• _EXERCISE PROMPT_:
Everything from the "Task: Click the split" line to the final line of the listing should be written out exactly. Skip the pictures.

===== ENTRIES SHOWN =====

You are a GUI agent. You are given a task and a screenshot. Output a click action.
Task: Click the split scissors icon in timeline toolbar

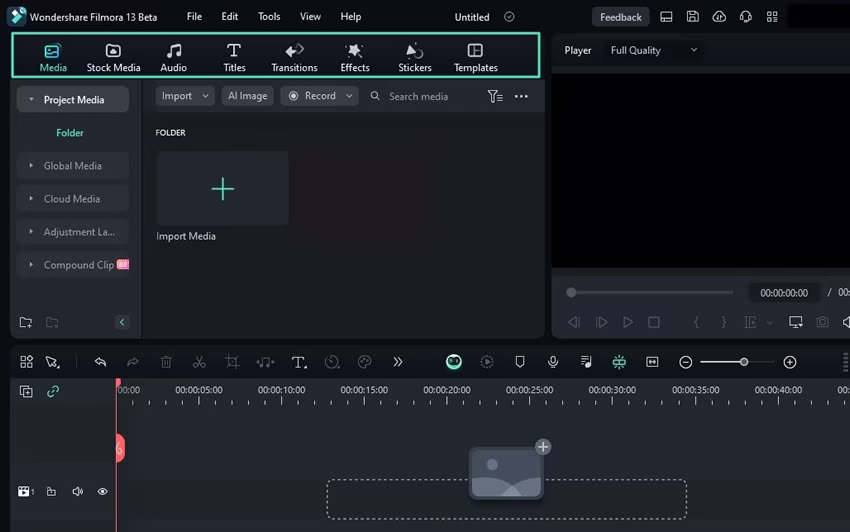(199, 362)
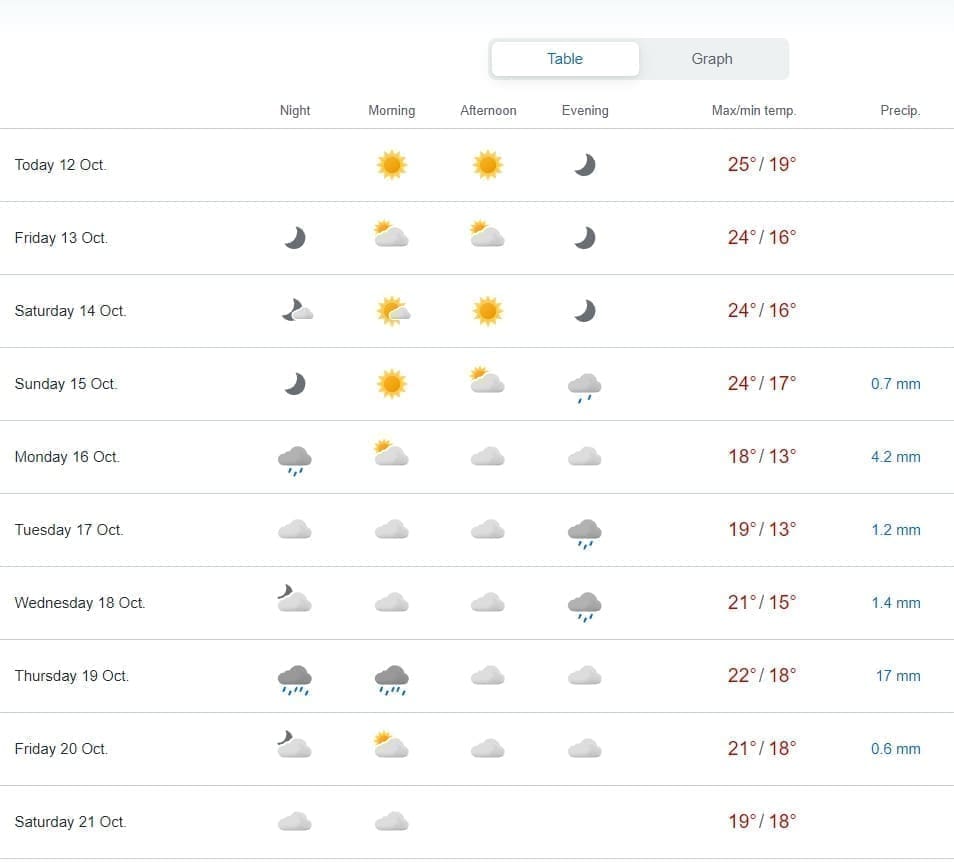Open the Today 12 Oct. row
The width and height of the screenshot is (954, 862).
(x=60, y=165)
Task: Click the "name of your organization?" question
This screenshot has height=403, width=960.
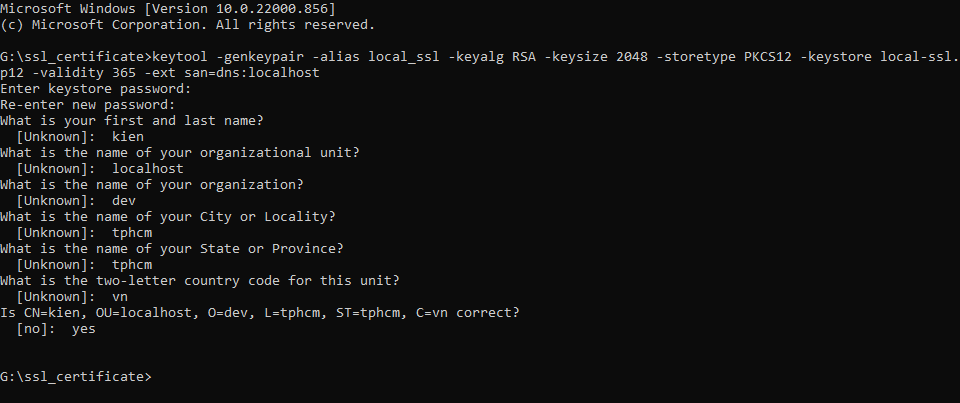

=====

• _ANSWER AREA_:
Task: Click the split scissors icon in timeline toolbar

(199, 362)
Open the Today 12 Oct. row
The width and height of the screenshot is (954, 862).
(x=60, y=165)
Task: Click the "name of your organization?" question
This screenshot has height=403, width=960.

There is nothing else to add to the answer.